Lothair ran down with his insensible sister in his arms. She was saved.
But Nathanael ran round and round the gallery, leaping up in the air and shouting, "Spin round, fire-wheel! Spin round, fire-wheel!" The people heard the wild shouting, and a crowd began to gather. In the midst of them towered the advocate Coppelius, like a giant; he had only just arrived in the town, and had gone straight to the market-place.
Some were going up to overpower and take charge of the madman, but Coppelius laughed and said, "Ha! ha! wait a bit; he'll come down of his own accord;" and he stood gazing upwards along with the rest.
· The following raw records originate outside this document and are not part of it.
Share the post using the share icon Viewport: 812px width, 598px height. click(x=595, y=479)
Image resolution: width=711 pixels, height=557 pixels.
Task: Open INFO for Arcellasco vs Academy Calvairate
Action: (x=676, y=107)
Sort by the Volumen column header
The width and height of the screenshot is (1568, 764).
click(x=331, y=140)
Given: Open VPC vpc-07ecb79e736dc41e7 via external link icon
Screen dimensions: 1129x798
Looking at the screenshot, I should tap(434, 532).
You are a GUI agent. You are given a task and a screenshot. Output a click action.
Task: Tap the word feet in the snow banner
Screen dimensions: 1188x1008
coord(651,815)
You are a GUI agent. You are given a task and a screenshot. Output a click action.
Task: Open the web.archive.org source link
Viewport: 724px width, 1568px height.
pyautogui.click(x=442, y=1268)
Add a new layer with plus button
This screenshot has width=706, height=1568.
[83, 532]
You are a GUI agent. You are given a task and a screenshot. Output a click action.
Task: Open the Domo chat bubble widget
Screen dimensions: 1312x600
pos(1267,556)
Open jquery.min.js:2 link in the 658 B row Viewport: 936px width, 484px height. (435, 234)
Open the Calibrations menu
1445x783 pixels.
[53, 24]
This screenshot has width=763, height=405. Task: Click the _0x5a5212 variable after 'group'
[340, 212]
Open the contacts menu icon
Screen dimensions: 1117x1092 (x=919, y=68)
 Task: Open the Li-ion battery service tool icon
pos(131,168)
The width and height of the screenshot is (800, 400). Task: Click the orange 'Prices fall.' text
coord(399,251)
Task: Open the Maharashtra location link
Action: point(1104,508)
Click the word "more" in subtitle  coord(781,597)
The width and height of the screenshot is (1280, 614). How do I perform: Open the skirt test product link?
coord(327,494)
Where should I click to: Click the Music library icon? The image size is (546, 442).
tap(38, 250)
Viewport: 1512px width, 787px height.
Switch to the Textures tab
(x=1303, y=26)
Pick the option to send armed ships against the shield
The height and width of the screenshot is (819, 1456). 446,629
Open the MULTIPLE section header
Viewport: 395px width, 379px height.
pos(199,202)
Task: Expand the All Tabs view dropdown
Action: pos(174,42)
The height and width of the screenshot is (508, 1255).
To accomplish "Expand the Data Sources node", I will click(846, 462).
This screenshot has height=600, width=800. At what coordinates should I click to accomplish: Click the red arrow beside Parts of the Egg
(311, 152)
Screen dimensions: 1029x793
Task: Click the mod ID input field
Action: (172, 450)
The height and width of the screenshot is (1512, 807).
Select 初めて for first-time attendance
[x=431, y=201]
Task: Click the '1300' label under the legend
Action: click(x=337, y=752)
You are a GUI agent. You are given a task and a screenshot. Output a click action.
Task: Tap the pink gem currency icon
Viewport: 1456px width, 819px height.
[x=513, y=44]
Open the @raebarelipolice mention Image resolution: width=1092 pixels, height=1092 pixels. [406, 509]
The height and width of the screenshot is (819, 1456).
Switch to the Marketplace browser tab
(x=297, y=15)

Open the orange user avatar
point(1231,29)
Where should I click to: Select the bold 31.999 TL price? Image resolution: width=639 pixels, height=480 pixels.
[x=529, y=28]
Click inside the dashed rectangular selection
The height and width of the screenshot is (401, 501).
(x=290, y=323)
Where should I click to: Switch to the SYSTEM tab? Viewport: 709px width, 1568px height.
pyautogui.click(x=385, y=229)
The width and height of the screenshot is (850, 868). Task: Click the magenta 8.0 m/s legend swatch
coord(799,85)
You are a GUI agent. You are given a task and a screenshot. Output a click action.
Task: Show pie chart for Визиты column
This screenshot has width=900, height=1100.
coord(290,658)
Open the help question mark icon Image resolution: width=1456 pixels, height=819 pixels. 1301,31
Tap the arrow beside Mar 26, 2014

All at once Nathanael stopped as if spell-bound; he bent down over the railing, and perceived Coppelius. With a piercing scream, "Ha! foine oyes! foine oyes!" he leapt over.
When Nathanael lay on the stone pavement with a broken head, Coppelius had disappeared in the crush and confusion.
Several years afterwards it was reported that, outside the door of a pretty country house in a remote district, Clara had been seen sitting hand in hand with a pleasant gentleman, whilst two bright boys were playing at her feet. From this it may be concluded that she eventually found that quiet domestic happiness which her cheerful, blithesome character required, and which Nathanael, with his tempest-tossed soul, could never have been able to give her.
FOOTNOTES TO "THE SAND-MAN":
[Footnote 1: "The Sand-man" forms the first of a series of tales called "The Night-pieces," and was published in 1817.]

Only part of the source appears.